(Prompt): Carry on the essay below about American holidays and the Fourth of July, starting right after its last sentence.

(Text section):
* start *
Happy Fireworks Day


Posted April 24th, 2012

         HAPPY FIREWORKS DAY

by Gary North

July 4, 2002

     The best way to destroy the public’s memory of an
important event is to make it into an American national

holiday.

     Every Christmas, Americans celebrate the arrival of a bearded, red-suited Communist who looks suspiciously like Karl Marx, and who gives presents to everyone, irrespective of race, color, creed, or national origin.  Parents tell their children that only good little boys and girls are so rewarded, but the kids catch on fast: they’re going to get some of the loot, no matter what.  Also, they never think that their share of the booty is fair.  This prepares them to be voters.

 

     Then there is Easter, the celebration of a rabbit who,
for some unexplained reason, hides colored hard-boiled
chicken eggs in everyone’s back yard and on the White

House’s lawn. 

     On New Year’s Day, people recover from hangovers by watching the Rose Parade, a TV show so excruciatingly boring that it looks as though it was produced by PBS with a major government grant.  (Note: it was to comment on the Rose Parade that national TV networks first brought in women to serve as “colorful” co-anchors, something for which the original producers will answer for on judgment day.)  Later in the day, tens of millions of men watch college football bowl games, most of which settle nothing, but one of which unofficially determines which major team was the best during the season — an exclusively past-oriented celebration for the new year.

 

     On Thanksgiving Day, only those people give thanks
whose favorite college football team wins the annual Big
Game with the school’s major rival. 

 

     On Presidents Day, we celebrate the birth of two men with two things in common: they were born in February, and they were twice elected President.  Because we combine their birthdays, we learn nothing about either of them.

     On Labor Day, nobody works.

 

     On Memorial Day, nobody remembers World War I.

 

     Because there has been insufficient time to transform
the holiday into something else, Martin Luther King Day
still officially honors the birth of Michael King (aka
Martin Luther King, Jr.).  About 80% of Americans do their best to forget, and 10% — immigrants — never knew.

 

     This brings me to the Fourth of July.  There are no
Fourth of July parades on TV, or anywhere else, as far as I know.  I cannot remember any in my youth.

 

     We have all heard the phrase, “a Fourth of July
oration.”  Maybe in my parents’ day, or my grandparents’
day, but not in mine.  I do not recall ever hearing a
single patriotic speech on the Fourth of July.

 

     On July Fourth, we set off fireworks.  But fireworks
have nothing to do with the great event of the Fourth of
July.  Fireworks are associated with the national anthem,
which was composed for British War II (1812), not British War I.

 

     Public fireworks are almost always funded by tax
money, since there is no way to keep non-paying viewers
from watching.  But as government expenditures go,
fireworks should be the model for all government
expenditures: only once a year, no full-time employees,
funded locally, benefits are not means-tested, access is
first come-first served, no politician gets any credit, no
mailing lists are involved, and Congress always shuts down during the show.
* end *
(Data supplied):
* start *
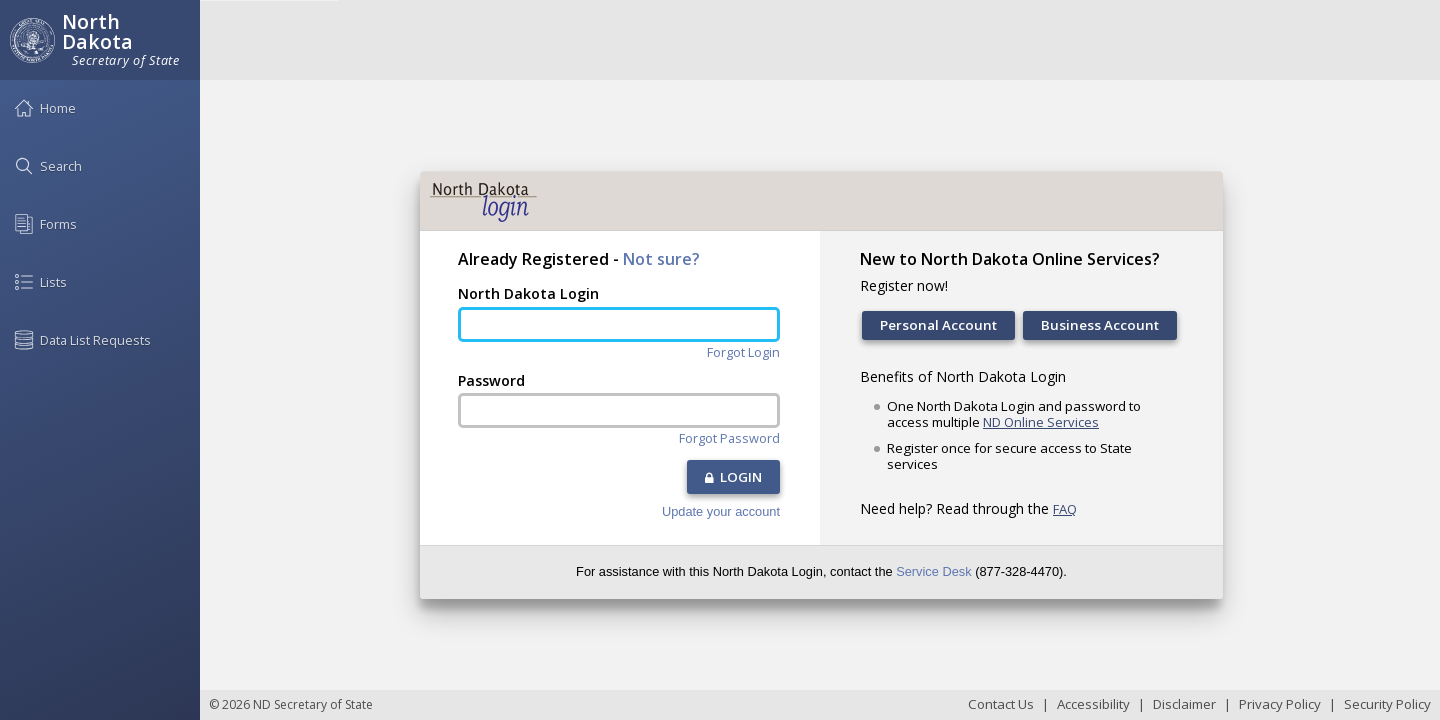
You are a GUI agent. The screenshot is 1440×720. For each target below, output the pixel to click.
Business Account (1100, 325)
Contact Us (1001, 704)
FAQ (1065, 509)
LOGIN (733, 477)
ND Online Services (1041, 422)
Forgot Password (729, 438)
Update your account (721, 512)
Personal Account (938, 325)
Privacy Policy (1280, 704)
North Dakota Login (528, 294)
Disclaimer (1184, 704)
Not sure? (661, 259)
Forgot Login (743, 352)
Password (491, 381)
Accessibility (1093, 704)
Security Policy (1387, 704)
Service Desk (933, 571)
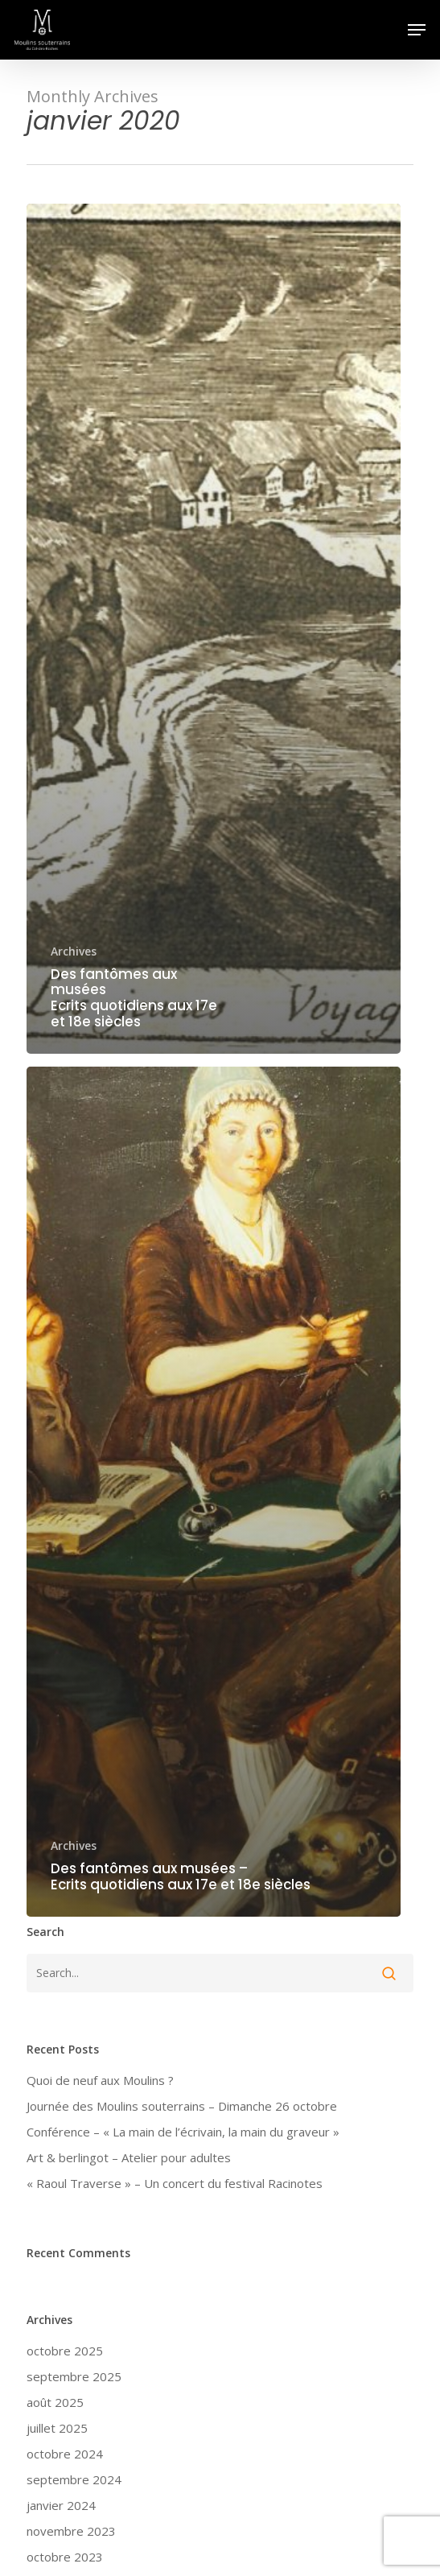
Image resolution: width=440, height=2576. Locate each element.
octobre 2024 (65, 2454)
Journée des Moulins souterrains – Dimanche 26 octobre (182, 2106)
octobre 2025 (65, 2351)
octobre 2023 (65, 2557)
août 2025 (55, 2402)
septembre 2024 (74, 2479)
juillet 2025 (57, 2428)
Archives (74, 951)
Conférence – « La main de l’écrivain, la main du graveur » (183, 2132)
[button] (417, 30)
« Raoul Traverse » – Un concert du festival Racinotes (175, 2183)
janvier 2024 (61, 2505)
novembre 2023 (71, 2531)
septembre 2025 (74, 2376)
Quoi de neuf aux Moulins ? (100, 2080)
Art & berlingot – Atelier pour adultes (129, 2157)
* end *
(The output):
MOVIES


     Americans get most of their knowledge of history from movies. 

 

     Think of the movies about the American Revolution that were made in Hollywood’s golden era.  There was. . . . 

     I can’t think of any. 

     There were a few swashbucklers that were set in the
late eighteenth century, but none of them is about
defending the traditional rights of Englishmen. 

 

     I don’t count “Johnny Tremain,” a 1957 Disney film
based on Catherine Drinker Bowen’s novel.  It was Hal
Stalmaster’s first and last movie.  He later decided —
wisely, I think — that he could make more money as an
actors’ agent than as an actor, especially since his
brother owns one of Hollywood’s major casting agencies.
The movie isn’t bad, but ultimately it was a “Luana Patten, almost grown up” movie, which did not bode well for it.  (Miss Patten was Disney’s late 1940’s version of Shirley Temple, except that she couldn’t dance or sing.)


     Of course, there is “The Patriot.”  It doesn’t deal
with ideology.  It’s initially the story of a politically
uninvolved man who is trying to save his son from a
murderous Redcoat.  A similar theme governs “Revolution,” with Al Pacino.  It is about a man who wanted no part of the war, but whose son gets persuaded to sign up, so he signs up to protect his son.  His patriotism grows out of the war experience.  It does not precede it.
    
     “The Last of the Mohicans” is about Mohicans.  Its

soundtrack is more memorable than its script.

     There are more movies about Wyatt Earp than about
Thomas Jefferson or George Washington.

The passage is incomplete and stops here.